▶ **TASK PROMPT**: Once you have read the entries, copy all of them exactly.

■ ■ ■ ■

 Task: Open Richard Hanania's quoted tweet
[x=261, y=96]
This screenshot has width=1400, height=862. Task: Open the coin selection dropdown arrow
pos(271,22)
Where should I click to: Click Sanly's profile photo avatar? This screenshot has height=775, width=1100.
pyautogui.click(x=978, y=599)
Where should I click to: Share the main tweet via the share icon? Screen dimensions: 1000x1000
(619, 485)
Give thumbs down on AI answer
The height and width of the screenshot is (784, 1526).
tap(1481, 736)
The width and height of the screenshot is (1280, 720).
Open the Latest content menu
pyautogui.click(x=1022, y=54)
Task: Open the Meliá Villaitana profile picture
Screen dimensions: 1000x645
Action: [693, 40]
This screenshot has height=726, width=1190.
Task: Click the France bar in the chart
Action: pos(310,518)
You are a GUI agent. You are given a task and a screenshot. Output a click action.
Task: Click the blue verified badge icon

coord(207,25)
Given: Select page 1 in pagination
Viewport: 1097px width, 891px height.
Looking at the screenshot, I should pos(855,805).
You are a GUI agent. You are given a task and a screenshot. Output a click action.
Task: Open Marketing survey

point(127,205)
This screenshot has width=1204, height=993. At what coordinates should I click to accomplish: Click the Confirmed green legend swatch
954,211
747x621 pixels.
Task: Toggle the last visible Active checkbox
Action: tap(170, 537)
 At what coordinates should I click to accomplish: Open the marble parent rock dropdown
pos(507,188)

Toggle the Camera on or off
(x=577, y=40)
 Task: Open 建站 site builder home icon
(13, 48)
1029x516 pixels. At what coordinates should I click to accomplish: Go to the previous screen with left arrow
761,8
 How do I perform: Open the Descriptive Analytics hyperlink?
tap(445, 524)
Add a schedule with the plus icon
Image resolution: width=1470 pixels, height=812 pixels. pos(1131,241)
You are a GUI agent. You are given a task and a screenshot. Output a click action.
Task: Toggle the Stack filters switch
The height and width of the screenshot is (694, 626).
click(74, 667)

■ ■ ■ ■

▶ **SOLUTION TO THIS EXERCISE**:
 Task: Open Richard Hanania's quoted tweet
[x=261, y=96]
This screenshot has width=1400, height=862. Task: Open the coin selection dropdown arrow
pos(271,22)
Where should I click to: Click Sanly's profile photo avatar? This screenshot has height=775, width=1100.
pyautogui.click(x=978, y=599)
Where should I click to: Share the main tweet via the share icon? Screen dimensions: 1000x1000
(619, 485)
Give thumbs down on AI answer
The height and width of the screenshot is (784, 1526).
tap(1481, 736)
The width and height of the screenshot is (1280, 720).
Open the Latest content menu
pyautogui.click(x=1022, y=54)
Task: Open the Meliá Villaitana profile picture
Screen dimensions: 1000x645
Action: [693, 40]
This screenshot has height=726, width=1190.
Task: Click the France bar in the chart
Action: pos(310,518)
You are a GUI agent. You are given a task and a screenshot. Output a click action.
Task: Click the blue verified badge icon

coord(207,25)
Given: Select page 1 in pagination
Viewport: 1097px width, 891px height.
Looking at the screenshot, I should pos(855,805).
You are a GUI agent. You are given a task and a screenshot. Output a click action.
Task: Open Marketing survey

point(127,205)
This screenshot has width=1204, height=993. At what coordinates should I click to accomplish: Click the Confirmed green legend swatch
954,211
747x621 pixels.
Task: Toggle the last visible Active checkbox
Action: tap(170, 537)
 At what coordinates should I click to accomplish: Open the marble parent rock dropdown
pos(507,188)

Toggle the Camera on or off
(x=577, y=40)
 Task: Open 建站 site builder home icon
(13, 48)
1029x516 pixels. At what coordinates should I click to accomplish: Go to the previous screen with left arrow
761,8
 How do I perform: Open the Descriptive Analytics hyperlink?
tap(445, 524)
Add a schedule with the plus icon
Image resolution: width=1470 pixels, height=812 pixels. pos(1131,241)
You are a GUI agent. You are given a task and a screenshot. Output a click action.
Task: Toggle the Stack filters switch
The height and width of the screenshot is (694, 626).
click(74, 667)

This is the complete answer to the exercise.